Groot Verhalenboek - Godfried Bomans (1977)
Nederlands
Verhalenbundel
Sprookje / Thriller
168 pagina's
Eerste druk: Elsevier,
Amsterdam (Nederland)
Deze bundel, met een inleiding verzorgd door Harry Prenen, bevat, naast "Wonderlijke Nachten" en "Het Doosje", vier nieuwe verhalen, die respectievelijk eerder tussen 1935 en 1945 in studentenbladen als "Tolle Lege" en "Propria Cures" verschenen. In "Het Carillon van Boroewin" maken wij kennis met Iwan Boroewin, die door zijn zonderlinge verschijning (met een enorm, bulterig hoofd) en gedragingen (waaronder nachtelijke dwalingen) als de dorpsgek wordt beschouwd. Door zijn virtuoze pianospel wordt hij echter in de stad beroemd als muzikant, en onaantastbaar in deze roem. Wanneer men een nieuw carillon in de stad wil bouwen, krijgt Boroewin de leiding over de uitvoering van de constructie toevertrouwd.
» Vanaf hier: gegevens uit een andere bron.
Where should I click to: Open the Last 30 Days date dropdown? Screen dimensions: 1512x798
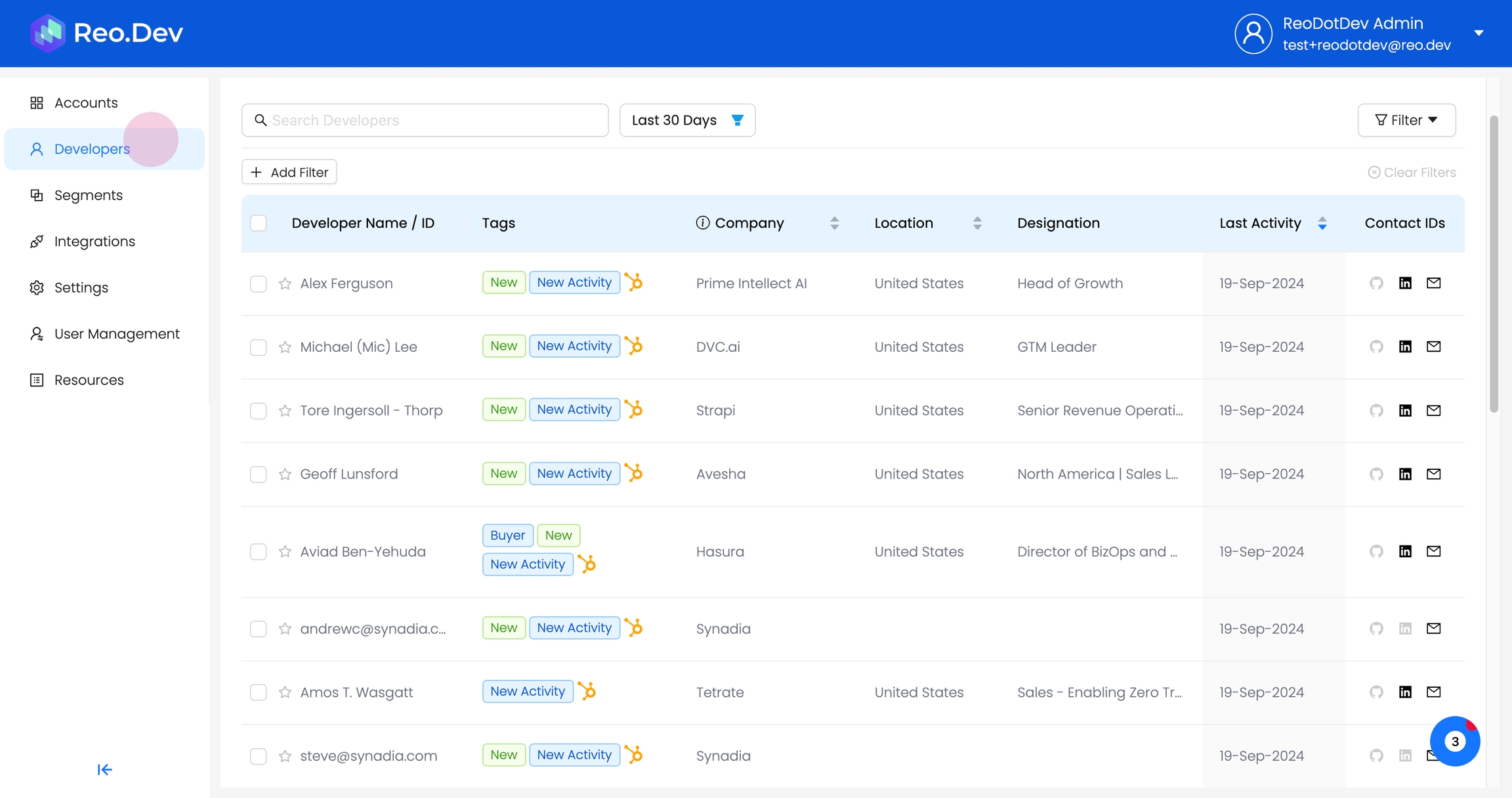pos(687,120)
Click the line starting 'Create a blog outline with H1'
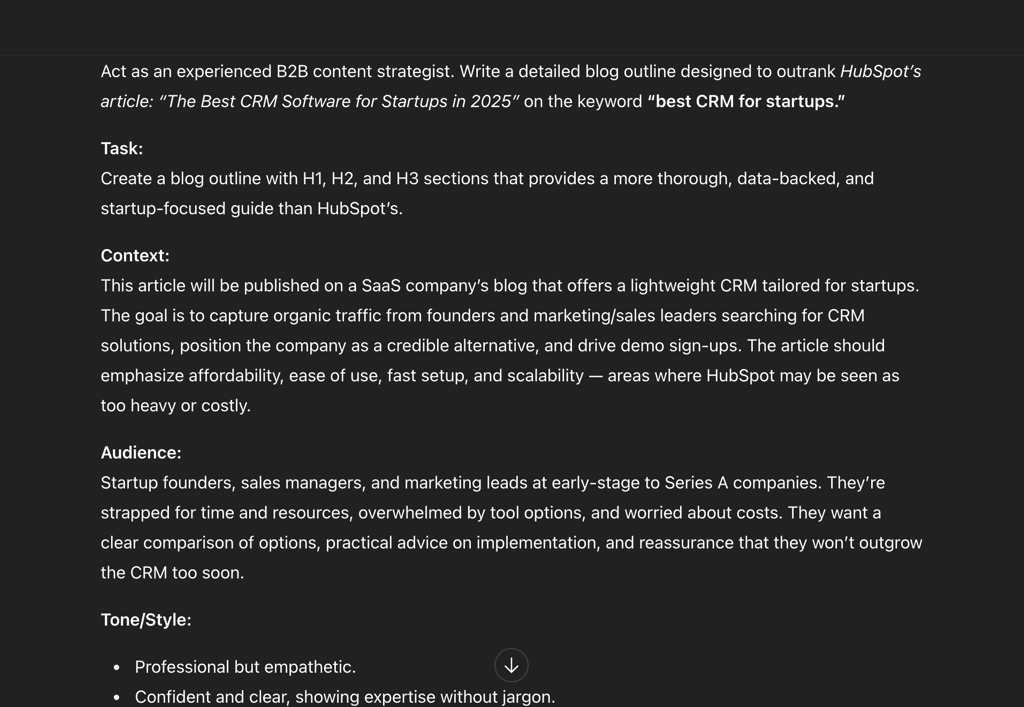 coord(487,179)
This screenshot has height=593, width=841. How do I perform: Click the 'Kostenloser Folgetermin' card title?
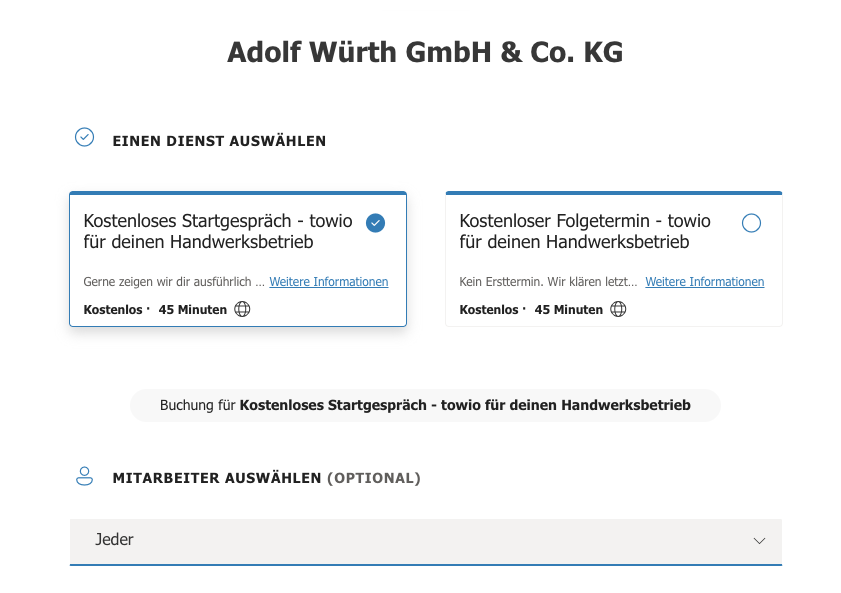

Wat volgt, is een waanzinnige schepping. In het schertsstukje "De Student en de Dokter" worden de problemen van het leven door de personages doorgenomen, en belicht vanuit verschillende gezichtsvelden. In "Een Bekentenis" krijgen we een fictief manuscript onder ogen, dat dienst doet als "de biecht van het gekwelde geweten" van ene Dr. Hicks, die in zijn studententijd een dwaze weddenschap sloot met een vriend, op een nacht bij een derde vriend te gaan inbreken, met het idee later de buit weer aan de eigenaar terug te sturen. Door een vergissing eindigt de inbraak met een onbedoelde afloop, waaraan de geneesheer zijn gehele leven een gewetensconflict heeft overgehouden. "Het Duel" vertelt van een Russische officier, die overgeplaatst wordt naar een afgelegen garnizoen, waar de soldaten slechts slapen en drinken. Plotseling verschijnt een raadselachtige vreemdeling, die allen uit hun lethargie meesleurt in de hartstocht voor het kaartspel naar de onvermijdelijke afgrond van steeds hogere inzetten en steeds onbesuisder risico's. Dit eindigt in met het titelduel, dat een geheimzinnige afloop kent.